ESTRATTO FORNITO:

Post n°1070 pubblicato il 08 Ottobre 2008 da pierrde

Lettura istruttiva quella dell'"editoriale" di Gerlando Gatto sul suo blog, al quale vi rimando a piè di pagina. Condivido ovviamente gran parte delle affermazioni, da quelle sulla "visibilità" dei musicisti italiani non dotati di un ufficio marketing alla Giovanni Allevi fino alle critiche al Top Jazz della rivista per eccellenza dell'editoria italiana, Musica Jazz. Anche quest'anno a quanto pare il referendum si svolgerà con unico soggetto il jazz italiano.

 Scelta decisamente auto-limitante, impossibile non considerare tutto quello che di buono si aggira nel globo terracqueo, e forse paradossalmente non utile nemmeno alla causa del jazz italiano. Sottrarsi al confronto con i musicisti americani ed europei per concentrarsi sull'orticello di casa nostra non rende giustizia alla effettiva grandezza del nostro folto e splendido gruppo di jazzisti. Se è assodato che gente come Gaslini o Fresu o chiunque vi possa venire in mente non ha niente di meno e tantomeno niente da invidiare ai vari Marsalis e compagnia suonando, perchè allora ghettizzarli con un referendum a senso unico ? Forse era più logico semplicemente annullare la classifica solo italiana che c'era fino a due anni fa  e comprendere i nostri musicisti e i loro album nelle classifiche complessive.

ESERCIZIO PROPOSTO 1:
Nell'estratto sul Top Jazz, spiega perché, secondo l'autore, un referendum dedicato al solo jazz italiano potrebbe non giovare nemmeno alla causa del jazz italiano.
ESERCIZIO PROPOSTO 2:
Riscrivi in forma più breve il paragrafo dell'estratto sul Top Jazz che comincia con "Scelta decisamente auto-limitante", mantenendone i fatti principali.
ESERCIZIO PROPOSTO 3:
Trascrivi dall'estratto sul Top Jazz il passo che comincia con "Scelta decisamente auto-limitante, impossibile" e prosegue fino a "nelle classifiche complessive." compreso.

DATI DI PARTENZA:
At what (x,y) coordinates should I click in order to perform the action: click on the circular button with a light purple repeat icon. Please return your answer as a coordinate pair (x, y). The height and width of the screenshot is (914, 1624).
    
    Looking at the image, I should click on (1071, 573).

RISULTATO 1:
Secondo l'autore, sottrarsi al confronto con i musicisti americani ed europei per concentrarsi sull'"orticello di casa nostra" non rende giustizia alla reale grandezza dei jazzisti italiani. Musicisti come Gaslini o Fresu non hanno niente da invidiare ai vari Marsalis. Isolarli con un referendum a senso unico finisce quindi per "ghettizzarli" invece di valorizzarli.

RISULTATO 2:
Limitare il referendum al jazz italiano è una scelta auto-limitante. Ignora quanto di valido esiste nel resto del mondo e forse non giova nemmeno al jazz italiano. Evitare il confronto con americani ed europei non rende giustizia alla grandezza dei jazzisti italiani. Se musicisti come Gaslini o Fresu non hanno nulla da invidiare ai Marsalis, non ha senso isolarli. Sarebbe stato più logico abolire la classifica solo italiana, esistente fino a due anni fa, e inserire i musicisti italiani e i loro album nelle classifiche complessive.

RISULTATO 3:
Scelta decisamente auto-limitante, impossibile non considerare tutto quello che di buono si aggira nel globo terracqueo, e forse paradossalmente non utile nemmeno alla causa del jazz italiano. Sottrarsi al confronto con i musicisti americani ed europei per concentrarsi sull'orticello di casa nostra non rende giustizia alla effettiva grandezza del nostro folto e splendido gruppo di jazzisti. Se è assodato che gente come Gaslini o Fresu o chiunque vi possa venire in mente non ha niente di meno e tantomeno niente da invidiare ai vari Marsalis e compagnia suonando, perchè allora ghettizzarli con un referendum a senso unico ? Forse era più logico semplicemente annullare la classifica solo italiana che c'era fino a due anni fa  e comprendere i nostri musicisti e i loro album nelle classifiche complessive.